→ **Tasks to perform**
1. According to the healthy vending post, in what year was H.U.M.A.N. Healthy Vending started?
2. Transcribe the healthy vending post between "By Natalie Robehmed" and "to $12 million.", inclusive.
3. Pick up the healthy vending post after its last sentence and keep writing it.

→ **Excerpted passage**
---+---

By Craig Atkinson, Calgary, AB
Did you know that Forbes uses healthy vending? After reading Natalie Robehmed’s article on H.U.M.A.N. Healthy Vending, the healthy vending service they use for their staff and I was elated at the view of the future & health food! Started in 2008 H.U.M.A.N. Healthy Vending looks to minimize artificial additives, focusing instead on fibre, protein, complex carbohydrates and vitamin count in the snacks they provide. I look forward to seeing what the expansion of the healthy vending community brings.
Read about their story here:
“Healthy Vending Machines: The Future of Snack Food”
By Natalie Robehmed , FORBES STAFF
Today over a third of Americans are obese, costing $190 billion a year in extra medical spending, Reuters reports. One company is fighting the fat with hi-tech vending machines that stock healthier options including low-sugar variants, organic products and gluten-free items. H.U.M.A.N. Healthy Vending, one of last year’s America’s Most Promising Companies, aims to provide an alternative to high-calorie convenience snack food. With 1,500 machines across 40 states, the company is set to double its revenue this year, on course to generate close to $12 million.

---+---

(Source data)
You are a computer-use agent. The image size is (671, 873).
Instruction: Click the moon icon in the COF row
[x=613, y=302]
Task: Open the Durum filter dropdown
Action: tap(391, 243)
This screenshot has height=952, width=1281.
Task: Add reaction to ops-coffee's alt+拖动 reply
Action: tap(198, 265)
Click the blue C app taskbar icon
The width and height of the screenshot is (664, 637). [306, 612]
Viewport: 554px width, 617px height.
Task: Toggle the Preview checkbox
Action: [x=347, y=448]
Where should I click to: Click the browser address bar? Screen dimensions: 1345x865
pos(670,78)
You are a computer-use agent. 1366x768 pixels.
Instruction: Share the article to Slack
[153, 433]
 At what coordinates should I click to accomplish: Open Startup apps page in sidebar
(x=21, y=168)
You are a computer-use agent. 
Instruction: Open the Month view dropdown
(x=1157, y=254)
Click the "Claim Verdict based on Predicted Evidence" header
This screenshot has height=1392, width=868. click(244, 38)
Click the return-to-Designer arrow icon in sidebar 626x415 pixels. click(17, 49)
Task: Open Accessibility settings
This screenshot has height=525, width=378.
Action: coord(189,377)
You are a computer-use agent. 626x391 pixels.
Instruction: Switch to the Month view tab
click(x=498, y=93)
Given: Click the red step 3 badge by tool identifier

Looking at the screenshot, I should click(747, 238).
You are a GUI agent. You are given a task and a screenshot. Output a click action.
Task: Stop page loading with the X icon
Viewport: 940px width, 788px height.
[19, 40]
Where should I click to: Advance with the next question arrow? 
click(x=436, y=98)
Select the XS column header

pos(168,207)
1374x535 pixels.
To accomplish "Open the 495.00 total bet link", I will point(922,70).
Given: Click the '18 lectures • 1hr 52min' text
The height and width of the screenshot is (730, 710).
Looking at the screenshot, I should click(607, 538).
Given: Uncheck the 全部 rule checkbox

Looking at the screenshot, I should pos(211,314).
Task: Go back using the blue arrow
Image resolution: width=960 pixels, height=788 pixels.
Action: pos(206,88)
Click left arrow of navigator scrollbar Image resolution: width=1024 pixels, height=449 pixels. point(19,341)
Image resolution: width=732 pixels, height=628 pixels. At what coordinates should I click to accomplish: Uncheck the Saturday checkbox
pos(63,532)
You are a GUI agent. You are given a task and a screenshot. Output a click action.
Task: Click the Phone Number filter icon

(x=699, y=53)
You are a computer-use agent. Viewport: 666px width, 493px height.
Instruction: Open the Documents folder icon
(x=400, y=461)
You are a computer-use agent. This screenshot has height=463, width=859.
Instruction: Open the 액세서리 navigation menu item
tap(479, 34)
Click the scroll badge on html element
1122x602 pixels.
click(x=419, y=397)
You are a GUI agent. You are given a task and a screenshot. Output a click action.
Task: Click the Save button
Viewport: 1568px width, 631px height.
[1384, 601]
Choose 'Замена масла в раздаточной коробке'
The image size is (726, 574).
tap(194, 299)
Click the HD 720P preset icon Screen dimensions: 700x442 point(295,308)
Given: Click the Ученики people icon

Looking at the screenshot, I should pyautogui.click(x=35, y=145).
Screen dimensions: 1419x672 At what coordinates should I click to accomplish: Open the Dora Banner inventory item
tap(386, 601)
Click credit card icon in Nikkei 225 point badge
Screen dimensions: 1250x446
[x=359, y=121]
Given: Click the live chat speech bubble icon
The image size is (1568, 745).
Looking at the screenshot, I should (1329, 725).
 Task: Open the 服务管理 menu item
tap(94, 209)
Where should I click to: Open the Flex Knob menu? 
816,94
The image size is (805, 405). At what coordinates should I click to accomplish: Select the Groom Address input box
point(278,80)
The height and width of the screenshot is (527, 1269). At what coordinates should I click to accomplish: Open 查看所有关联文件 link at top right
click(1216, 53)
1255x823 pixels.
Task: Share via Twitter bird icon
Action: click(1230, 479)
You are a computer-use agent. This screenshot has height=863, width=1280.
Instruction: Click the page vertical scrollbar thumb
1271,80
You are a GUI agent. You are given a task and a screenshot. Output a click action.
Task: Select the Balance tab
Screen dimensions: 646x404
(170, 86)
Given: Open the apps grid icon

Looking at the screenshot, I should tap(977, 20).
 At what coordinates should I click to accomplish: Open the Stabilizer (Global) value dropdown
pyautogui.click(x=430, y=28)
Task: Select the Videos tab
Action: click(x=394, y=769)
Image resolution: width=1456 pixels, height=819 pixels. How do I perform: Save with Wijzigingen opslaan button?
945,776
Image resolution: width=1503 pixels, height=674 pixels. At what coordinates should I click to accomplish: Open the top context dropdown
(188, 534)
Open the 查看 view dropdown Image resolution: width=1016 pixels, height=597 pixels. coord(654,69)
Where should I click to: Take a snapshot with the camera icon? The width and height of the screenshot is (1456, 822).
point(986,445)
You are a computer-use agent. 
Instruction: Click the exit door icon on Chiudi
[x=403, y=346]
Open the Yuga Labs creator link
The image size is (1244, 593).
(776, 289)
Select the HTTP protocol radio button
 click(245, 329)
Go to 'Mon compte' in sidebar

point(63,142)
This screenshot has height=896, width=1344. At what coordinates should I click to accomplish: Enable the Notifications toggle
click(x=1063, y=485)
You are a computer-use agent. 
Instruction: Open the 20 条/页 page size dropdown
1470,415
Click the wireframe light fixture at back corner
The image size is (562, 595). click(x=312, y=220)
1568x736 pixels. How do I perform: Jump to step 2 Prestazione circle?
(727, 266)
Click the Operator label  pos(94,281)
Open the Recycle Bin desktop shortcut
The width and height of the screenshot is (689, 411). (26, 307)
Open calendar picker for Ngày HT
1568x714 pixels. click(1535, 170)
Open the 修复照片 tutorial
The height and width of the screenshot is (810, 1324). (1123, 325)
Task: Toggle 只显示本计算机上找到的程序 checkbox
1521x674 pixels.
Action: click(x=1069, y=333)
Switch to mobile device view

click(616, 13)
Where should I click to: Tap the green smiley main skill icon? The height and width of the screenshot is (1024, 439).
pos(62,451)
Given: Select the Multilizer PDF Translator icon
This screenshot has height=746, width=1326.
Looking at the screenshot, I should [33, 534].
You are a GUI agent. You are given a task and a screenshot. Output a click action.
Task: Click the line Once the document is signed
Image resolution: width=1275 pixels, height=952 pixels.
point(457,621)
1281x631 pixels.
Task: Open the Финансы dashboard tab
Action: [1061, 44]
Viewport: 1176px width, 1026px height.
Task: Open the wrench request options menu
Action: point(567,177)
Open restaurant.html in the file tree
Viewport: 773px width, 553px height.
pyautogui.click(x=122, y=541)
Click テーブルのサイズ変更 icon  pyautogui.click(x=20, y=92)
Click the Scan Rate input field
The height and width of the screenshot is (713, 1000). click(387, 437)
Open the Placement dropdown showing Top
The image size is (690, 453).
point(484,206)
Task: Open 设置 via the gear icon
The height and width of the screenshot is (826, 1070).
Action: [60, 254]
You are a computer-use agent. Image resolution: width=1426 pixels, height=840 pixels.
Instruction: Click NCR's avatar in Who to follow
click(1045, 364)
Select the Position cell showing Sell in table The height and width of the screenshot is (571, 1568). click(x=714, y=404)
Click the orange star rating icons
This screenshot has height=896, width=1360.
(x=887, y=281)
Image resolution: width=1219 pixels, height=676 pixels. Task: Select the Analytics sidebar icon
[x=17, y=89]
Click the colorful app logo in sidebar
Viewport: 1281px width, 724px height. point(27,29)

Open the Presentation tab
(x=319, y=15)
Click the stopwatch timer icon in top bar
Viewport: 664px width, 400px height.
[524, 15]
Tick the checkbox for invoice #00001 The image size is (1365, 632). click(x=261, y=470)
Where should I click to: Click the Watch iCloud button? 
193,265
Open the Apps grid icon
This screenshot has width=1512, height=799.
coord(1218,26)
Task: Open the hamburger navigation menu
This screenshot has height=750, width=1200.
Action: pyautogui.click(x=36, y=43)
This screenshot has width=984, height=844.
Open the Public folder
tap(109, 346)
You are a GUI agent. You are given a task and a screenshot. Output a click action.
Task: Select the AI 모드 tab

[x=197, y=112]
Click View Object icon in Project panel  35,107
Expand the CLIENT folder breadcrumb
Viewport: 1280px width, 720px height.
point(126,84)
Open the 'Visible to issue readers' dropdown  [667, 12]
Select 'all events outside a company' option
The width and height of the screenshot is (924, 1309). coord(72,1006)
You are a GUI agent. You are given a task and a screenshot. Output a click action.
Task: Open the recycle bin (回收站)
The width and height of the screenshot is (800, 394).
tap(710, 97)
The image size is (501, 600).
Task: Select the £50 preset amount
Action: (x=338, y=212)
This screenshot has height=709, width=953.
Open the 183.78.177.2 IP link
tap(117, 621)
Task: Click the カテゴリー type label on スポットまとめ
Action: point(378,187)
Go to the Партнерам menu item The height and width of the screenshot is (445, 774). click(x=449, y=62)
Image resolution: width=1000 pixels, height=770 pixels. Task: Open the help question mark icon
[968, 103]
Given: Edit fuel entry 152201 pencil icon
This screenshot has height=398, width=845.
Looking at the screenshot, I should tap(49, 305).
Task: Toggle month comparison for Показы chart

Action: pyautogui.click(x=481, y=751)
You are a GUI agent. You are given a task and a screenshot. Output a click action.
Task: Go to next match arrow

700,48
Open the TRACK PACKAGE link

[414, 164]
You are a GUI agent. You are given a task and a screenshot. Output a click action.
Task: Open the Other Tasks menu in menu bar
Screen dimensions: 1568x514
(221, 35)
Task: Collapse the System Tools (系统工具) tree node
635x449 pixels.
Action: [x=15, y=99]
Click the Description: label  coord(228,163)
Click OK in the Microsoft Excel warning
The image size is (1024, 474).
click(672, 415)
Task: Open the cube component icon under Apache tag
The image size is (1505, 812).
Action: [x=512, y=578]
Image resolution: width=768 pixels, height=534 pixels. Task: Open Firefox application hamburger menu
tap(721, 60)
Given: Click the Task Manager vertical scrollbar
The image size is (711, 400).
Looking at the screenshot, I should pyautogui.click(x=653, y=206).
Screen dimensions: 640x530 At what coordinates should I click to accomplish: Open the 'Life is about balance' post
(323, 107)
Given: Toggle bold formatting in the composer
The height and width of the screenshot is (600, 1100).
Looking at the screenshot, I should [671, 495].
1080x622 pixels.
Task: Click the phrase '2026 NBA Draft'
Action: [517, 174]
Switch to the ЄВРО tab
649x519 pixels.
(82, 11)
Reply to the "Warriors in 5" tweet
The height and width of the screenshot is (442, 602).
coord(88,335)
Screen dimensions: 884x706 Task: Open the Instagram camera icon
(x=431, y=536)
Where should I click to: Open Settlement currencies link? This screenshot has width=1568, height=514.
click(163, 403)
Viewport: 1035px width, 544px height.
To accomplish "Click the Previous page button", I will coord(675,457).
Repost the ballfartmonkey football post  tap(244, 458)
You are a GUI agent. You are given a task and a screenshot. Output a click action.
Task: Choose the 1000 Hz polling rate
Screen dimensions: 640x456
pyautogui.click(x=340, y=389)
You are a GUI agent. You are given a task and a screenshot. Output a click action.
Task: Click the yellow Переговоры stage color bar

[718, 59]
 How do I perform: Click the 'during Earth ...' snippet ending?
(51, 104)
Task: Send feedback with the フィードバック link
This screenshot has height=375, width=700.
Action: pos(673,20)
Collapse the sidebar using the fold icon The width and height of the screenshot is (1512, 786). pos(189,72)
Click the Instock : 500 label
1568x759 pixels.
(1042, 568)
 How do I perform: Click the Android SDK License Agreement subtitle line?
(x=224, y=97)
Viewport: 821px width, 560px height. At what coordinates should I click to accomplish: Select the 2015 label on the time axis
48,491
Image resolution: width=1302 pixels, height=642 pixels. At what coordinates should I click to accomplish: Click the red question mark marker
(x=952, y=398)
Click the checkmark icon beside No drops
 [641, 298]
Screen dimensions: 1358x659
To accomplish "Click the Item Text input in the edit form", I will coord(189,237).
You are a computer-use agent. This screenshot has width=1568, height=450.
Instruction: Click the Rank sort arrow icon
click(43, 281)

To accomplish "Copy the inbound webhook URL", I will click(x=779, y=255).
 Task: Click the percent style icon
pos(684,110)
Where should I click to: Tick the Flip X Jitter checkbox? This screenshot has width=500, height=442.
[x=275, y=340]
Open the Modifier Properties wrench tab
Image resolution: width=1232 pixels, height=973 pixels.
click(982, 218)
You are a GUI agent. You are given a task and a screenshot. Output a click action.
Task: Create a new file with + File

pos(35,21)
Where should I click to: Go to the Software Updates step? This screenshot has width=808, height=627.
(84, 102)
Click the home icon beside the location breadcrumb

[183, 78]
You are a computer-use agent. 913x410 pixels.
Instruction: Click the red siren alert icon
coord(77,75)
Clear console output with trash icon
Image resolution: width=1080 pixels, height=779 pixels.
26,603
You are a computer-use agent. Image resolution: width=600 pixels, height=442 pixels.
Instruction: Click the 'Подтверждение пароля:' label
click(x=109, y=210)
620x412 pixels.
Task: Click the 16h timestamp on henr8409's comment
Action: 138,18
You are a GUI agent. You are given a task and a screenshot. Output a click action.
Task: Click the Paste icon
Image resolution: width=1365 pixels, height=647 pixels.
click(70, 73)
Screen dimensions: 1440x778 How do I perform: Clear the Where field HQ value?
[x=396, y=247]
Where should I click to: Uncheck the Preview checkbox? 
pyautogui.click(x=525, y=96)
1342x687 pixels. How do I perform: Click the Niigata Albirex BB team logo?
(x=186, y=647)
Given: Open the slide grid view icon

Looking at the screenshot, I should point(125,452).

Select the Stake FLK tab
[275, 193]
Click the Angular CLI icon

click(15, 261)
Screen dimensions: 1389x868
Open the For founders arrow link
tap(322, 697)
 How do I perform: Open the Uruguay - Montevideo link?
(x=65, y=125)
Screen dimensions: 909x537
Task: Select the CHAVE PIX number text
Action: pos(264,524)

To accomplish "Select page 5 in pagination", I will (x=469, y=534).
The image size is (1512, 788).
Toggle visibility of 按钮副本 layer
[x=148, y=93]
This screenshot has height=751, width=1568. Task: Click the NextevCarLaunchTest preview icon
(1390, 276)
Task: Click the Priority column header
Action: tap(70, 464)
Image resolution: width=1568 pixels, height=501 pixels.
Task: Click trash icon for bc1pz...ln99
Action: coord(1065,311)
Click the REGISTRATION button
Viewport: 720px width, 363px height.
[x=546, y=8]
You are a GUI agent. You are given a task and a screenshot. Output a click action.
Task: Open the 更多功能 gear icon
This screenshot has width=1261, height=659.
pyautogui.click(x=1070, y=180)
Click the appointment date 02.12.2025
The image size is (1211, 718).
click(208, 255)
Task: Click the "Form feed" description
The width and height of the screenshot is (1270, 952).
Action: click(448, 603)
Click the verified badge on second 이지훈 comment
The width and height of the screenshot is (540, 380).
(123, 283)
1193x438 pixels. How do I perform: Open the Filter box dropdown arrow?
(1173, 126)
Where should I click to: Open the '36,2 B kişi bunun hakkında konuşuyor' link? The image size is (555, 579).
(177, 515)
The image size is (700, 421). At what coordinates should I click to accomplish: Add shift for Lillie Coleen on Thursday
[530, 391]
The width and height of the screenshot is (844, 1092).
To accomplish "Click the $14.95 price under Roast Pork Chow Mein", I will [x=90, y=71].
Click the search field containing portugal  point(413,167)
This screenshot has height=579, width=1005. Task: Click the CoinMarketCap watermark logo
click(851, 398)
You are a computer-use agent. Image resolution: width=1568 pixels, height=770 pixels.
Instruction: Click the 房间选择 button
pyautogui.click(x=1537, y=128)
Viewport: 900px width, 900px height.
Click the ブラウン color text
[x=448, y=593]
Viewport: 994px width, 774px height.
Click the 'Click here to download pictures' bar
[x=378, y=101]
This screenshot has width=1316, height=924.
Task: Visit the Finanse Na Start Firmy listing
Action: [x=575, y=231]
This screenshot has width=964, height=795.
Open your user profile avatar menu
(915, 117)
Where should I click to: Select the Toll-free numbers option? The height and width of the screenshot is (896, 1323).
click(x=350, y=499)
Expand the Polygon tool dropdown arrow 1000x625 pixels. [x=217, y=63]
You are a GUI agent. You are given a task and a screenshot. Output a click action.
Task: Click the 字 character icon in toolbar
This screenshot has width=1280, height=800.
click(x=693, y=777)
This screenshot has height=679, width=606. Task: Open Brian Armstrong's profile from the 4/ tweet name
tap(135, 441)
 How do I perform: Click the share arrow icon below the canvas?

---+---

→ **Activity answers**
1. It was started in 2008.

2.
By Natalie Robehmed , FORBES STAFF
Today over a third of Americans are obese, costing $190 billion a year in extra medical spending, Reuters reports. One company is fighting the fat with hi-tech vending machines that stock healthier options including low-sugar variants, organic products and gluten-free items. H.U.M.A.N. Healthy Vending, one of last year’s America’s Most Promising Companies, aims to provide an alternative to high-calorie convenience snack food. With 1,500 machines across 40 states, the company is set to double its revenue this year, on course to generate close to $12 million.

3.
CEO Sean Kelly and co-founder Andrew Mackensen started H.U.M.A.N. Healthy Vending in 2008. The idea for the California-based company began back in 2003, when Kelly, a pre-med Biomedical Engineering student at Columbia University, searched for somewhere to buy water at his gym. Coming up short, he witnessed a woman purchase a soda to drink during her workout.
“She took a swig, put it in the cup holder on the treadmill and started running,” recalled Kelly. “I thought, if this is the case for us in an upper-income demographic what’s it like for people in other places?”
What began as an academic research project spiraled into a business based out of Kelly’s dorm room. “Pretty soon I had vending machines running in three different states,” Kelly said. “I was managing a network of interns filling my machines, and I realized it was not scalable.”
Kelly shifted the business, spotting a niche in the market for the distribution of single-serve healthy items. When large-scale distributors filled in the gap in the mid-2000s, Kelly realized his company, Fit Fuel, needed to pivot again. He decided to revert to the original aim of revolutionizing the vending experience with healthy products.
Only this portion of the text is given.